Some 1.5 million cases of myocarditis are reported worldwide a year, with population prevalence varying widely, said cardiologist Chuang Hsuan-Hung, who practises at the Asian Heart & Vascular Centre.

Myocarditis is triggered by various factors and is not a distinct cardiovascular disease.

Its exact prevalence in Singapore is not known.

The HSA said that in general, five to seven individuals per 100,000 people a year are hospitalised for myocarditis or pericarditis.

Worldwide, viral infections are the most frequent cause of myocarditis. Other causes include drugs, autoimmune diseases and other kinds of infections, including by bacteria and parasites.

Although inflammation of the heart can affect all age groups, myocarditis and pericarditis do occur more often in young adults, and pericarditis more commonly affects middle-aged adults, Dr Chuang added.

Dr Chuang said that enforced rest was crucial when one is recovering.

Dr Mak Koon-Hou, a cardiologist at Gleneagles Medical Centre, said young adults are more prone to these conditions as they are more likely to mount a greater inflammatory response.
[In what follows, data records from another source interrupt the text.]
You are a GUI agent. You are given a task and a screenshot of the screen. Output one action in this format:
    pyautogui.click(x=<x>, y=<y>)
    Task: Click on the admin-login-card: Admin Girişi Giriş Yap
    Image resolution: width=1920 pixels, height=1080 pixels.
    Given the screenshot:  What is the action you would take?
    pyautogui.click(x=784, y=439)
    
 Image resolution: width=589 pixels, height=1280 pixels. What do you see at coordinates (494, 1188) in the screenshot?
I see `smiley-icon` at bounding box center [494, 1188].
Exercising increases the risk of myocarditis. When a person exercises, the demand on the heart increases. If the heart muscle is already inflamed, strenuous physical activity may worsen the amount of damage to the heart muscle, adversely affecting its function, Dr Mak said.

"It may result in abnormal heart rhythm and become potentially lethal."

In general, activities such as jogging, skipping, aerobic dancing, hiking - especially with a load - and cycling at least 16kmh are considered strenuous activities.

It is important to note how one feels and check with the doctor regarding the most suitable type and intensity of exercise, Dr Mak said.

"If a person feels tired, breathless, discomfort in the chest, palpitations and giddiness, it is best to stop or reduce the intensity. Heart rates are easily measured nowadays with phones and oximeters."